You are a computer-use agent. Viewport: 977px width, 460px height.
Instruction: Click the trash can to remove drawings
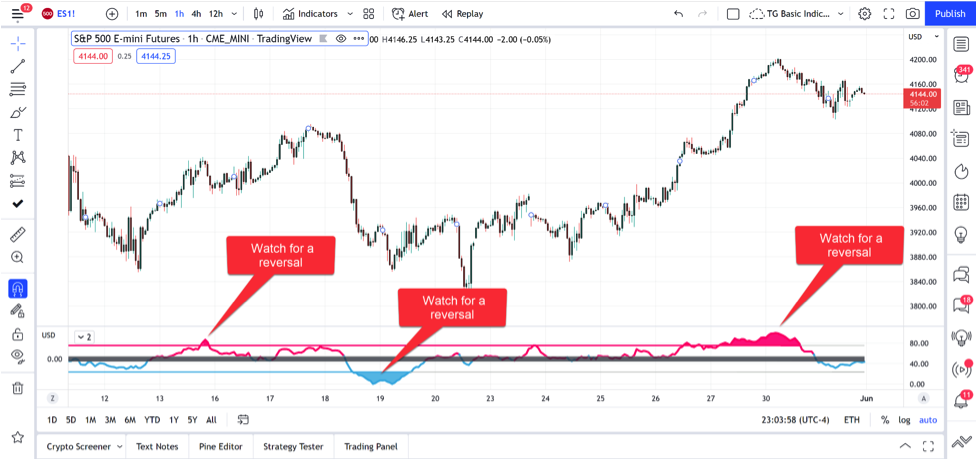17,388
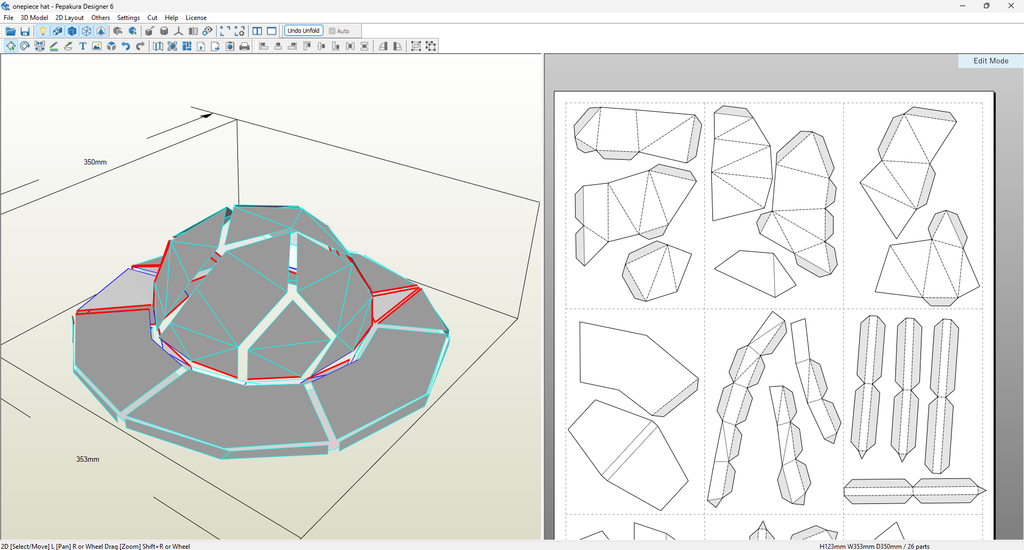
Task: Click the blue undo arrow
Action: click(125, 46)
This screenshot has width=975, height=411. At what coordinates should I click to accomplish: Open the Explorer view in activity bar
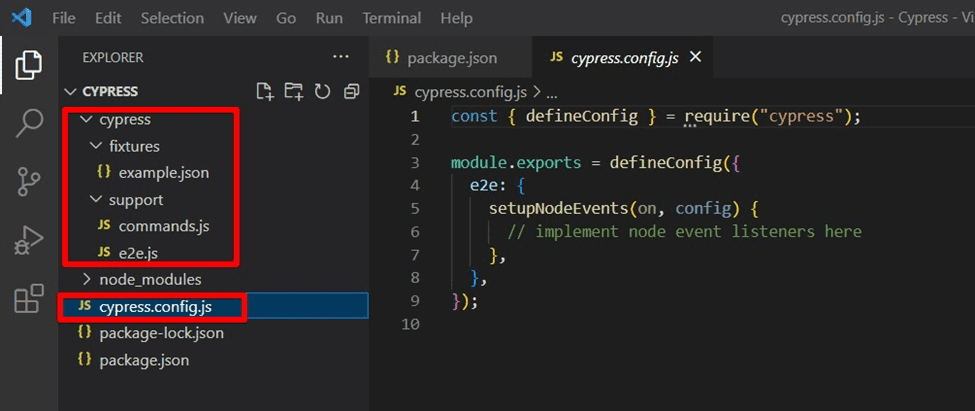[29, 66]
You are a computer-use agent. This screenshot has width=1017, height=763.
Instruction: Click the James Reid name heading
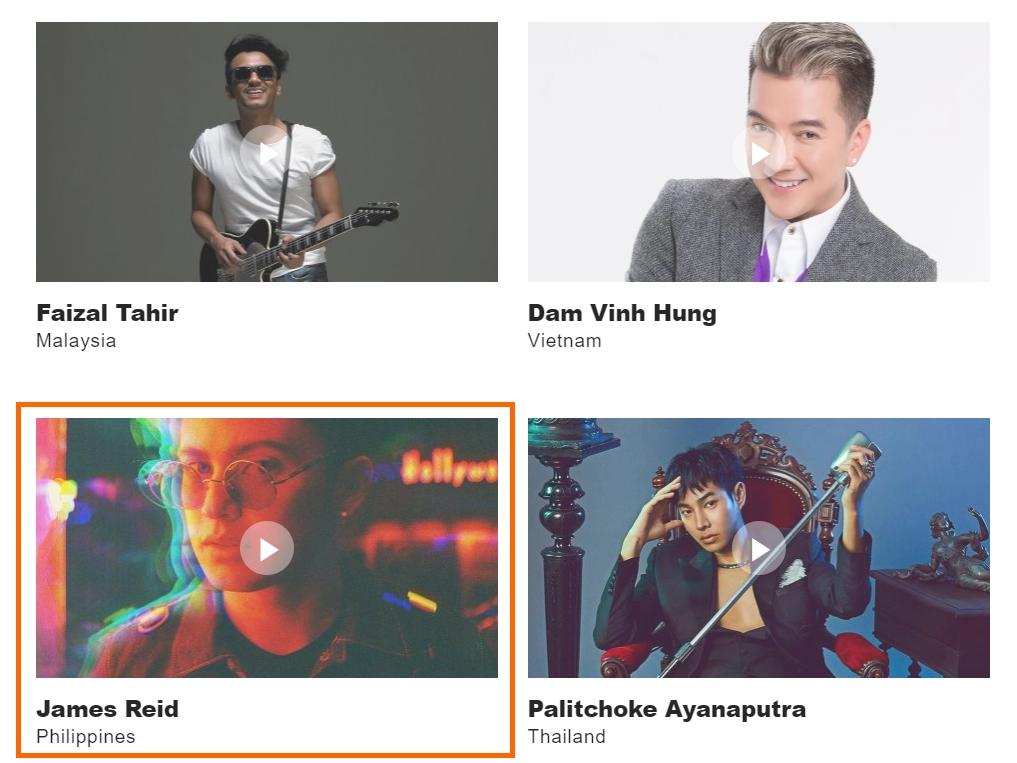pos(107,709)
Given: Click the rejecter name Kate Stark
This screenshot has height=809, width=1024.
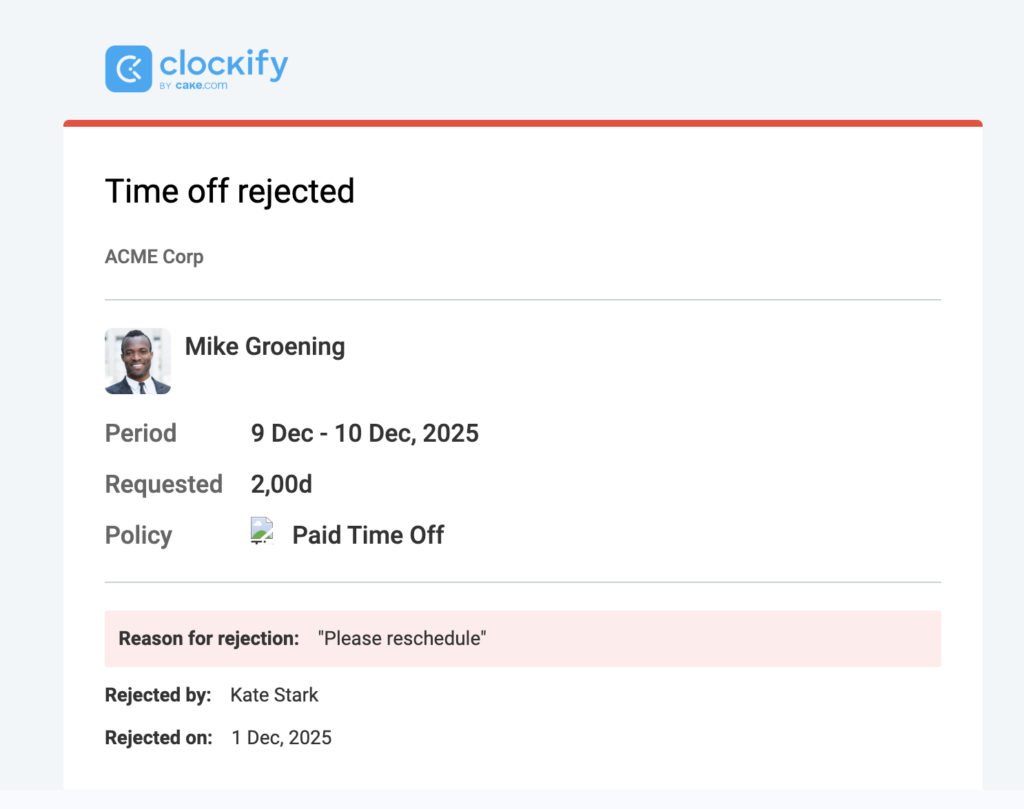Looking at the screenshot, I should (274, 694).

Exercise objective: Rewrite the data above exactly as given, but omit the images.

Answer section:
You are a computer-use agent. Viewport: 977px width, 460px height.
Instruction: Click the trash can to remove drawings
17,388
Task: Click the blue undo arrow
Action: click(125, 46)
This screenshot has width=975, height=411. At what coordinates should I click to accomplish: Open the Explorer view in activity bar
[29, 66]
You are a computer-use agent. This screenshot has width=1017, height=763.
Instruction: Click the James Reid name heading
pos(107,709)
Given: Click the rejecter name Kate Stark
This screenshot has height=809, width=1024.
Looking at the screenshot, I should (274, 694).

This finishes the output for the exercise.